Леший с Аськой запропали куда-то. Часов в одиннадцать пришел на вписку, а там облом, в двери записка от Анджея: «Хиппаны, вы меня уж простите. Меня не будет».
Позвонил куда мог — везде пусто. Женька вписать не может, Машки дома нет. Как к Иришке ехать, помню, но дом, квартиру — хоть убей, память отшибло. Ходил, слонялся по Рулетке совсем потерянный и наткнулся на Шлееву. Она захлопотала, заволновалась и моментально вписала меня к подружке Зое, на Оболони.
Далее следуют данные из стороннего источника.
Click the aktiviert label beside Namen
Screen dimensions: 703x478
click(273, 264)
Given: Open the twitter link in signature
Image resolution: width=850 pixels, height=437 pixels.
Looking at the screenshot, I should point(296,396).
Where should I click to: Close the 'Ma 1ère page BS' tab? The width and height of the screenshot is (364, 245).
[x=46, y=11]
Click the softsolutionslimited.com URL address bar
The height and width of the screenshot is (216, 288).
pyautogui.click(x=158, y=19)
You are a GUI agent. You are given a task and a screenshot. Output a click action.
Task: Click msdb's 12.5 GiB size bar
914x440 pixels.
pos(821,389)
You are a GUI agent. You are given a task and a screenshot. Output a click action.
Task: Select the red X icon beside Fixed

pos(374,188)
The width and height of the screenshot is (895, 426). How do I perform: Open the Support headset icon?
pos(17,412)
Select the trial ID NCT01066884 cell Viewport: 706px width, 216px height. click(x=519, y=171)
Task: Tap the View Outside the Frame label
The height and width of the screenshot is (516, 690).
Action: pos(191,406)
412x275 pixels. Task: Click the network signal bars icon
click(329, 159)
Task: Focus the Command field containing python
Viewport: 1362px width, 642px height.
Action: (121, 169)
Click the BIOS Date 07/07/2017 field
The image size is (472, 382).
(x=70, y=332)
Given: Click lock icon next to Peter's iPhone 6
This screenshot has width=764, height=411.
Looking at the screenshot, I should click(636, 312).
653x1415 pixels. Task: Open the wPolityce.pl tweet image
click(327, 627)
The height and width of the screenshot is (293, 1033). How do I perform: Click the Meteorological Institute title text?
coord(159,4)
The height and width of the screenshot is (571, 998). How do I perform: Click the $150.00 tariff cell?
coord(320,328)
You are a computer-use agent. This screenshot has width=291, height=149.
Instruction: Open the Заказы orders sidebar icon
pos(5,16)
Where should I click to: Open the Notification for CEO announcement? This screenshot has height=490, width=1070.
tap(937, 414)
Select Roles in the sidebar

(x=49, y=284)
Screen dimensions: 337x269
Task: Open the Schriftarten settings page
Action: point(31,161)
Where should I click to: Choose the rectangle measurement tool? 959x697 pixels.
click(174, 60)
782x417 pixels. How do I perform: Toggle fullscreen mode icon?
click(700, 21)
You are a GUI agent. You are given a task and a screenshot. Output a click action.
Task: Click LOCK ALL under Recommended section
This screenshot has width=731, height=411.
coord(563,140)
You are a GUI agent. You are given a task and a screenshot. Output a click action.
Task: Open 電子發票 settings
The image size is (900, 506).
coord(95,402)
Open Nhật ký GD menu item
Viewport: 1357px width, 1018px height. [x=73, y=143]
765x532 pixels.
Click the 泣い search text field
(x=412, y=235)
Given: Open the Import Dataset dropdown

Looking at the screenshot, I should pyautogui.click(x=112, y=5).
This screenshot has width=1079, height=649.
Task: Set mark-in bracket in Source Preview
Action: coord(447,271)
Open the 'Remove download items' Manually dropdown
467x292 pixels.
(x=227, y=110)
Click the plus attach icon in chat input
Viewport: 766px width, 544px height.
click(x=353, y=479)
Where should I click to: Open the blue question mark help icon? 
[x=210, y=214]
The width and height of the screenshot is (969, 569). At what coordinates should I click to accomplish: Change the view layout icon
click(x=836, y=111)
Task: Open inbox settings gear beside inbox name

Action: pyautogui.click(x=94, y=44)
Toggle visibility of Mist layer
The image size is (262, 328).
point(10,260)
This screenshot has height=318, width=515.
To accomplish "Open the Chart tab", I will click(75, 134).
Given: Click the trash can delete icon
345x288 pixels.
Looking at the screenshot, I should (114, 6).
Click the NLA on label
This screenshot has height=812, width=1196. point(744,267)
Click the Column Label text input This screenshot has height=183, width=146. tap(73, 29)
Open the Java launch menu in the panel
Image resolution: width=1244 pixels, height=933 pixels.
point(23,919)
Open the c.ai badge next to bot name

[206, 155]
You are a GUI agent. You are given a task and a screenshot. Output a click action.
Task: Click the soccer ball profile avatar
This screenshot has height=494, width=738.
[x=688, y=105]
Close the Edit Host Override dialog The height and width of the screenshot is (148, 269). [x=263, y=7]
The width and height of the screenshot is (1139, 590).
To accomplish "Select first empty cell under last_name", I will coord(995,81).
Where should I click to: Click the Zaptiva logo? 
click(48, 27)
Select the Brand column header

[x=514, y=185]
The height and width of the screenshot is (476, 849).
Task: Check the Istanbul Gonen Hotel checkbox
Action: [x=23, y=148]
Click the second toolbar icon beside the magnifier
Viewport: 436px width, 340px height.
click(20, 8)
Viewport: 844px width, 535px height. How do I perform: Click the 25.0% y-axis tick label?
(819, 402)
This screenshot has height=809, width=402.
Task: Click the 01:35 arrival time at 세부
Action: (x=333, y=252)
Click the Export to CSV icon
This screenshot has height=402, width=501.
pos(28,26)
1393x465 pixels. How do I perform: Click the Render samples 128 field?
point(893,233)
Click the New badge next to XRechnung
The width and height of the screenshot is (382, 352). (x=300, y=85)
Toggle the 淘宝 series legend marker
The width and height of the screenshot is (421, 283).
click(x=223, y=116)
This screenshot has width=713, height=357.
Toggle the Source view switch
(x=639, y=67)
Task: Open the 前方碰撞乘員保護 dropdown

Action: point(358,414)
Зоя Колоскова — приятная умная девушка моего возраста, спокойная настолько, что временами мне кажется, она сейчас заснет на ходу. Тихо поужинали, легли спать. Пока болтали, в комнату забрела бабушка.
— Зоенька, деточка, кто это у тебя в гостях?
— Бабуль, это Ленка Соколова, она переночует у нас, ничего? У нее тараканов дома морят.
— Здрасьте! — пискнул я фальцетом из-под одеяла.
— Здравствуй, Леночка, спите, спите, девочки...
Заснули мы часов в шесть. Нет, вру, в пять.
23 мая, суббота
С утра приперлась Шлеева. Мыться. У нее, говорит, дома воду отключили. А мы с Зойкой — как совы не выспавшиеся. Бабуля ушла, выползли на свет. Приняли душ, позавтракали. Шлеева осмотрела меня, полуголого, мышцы попросила напрячь.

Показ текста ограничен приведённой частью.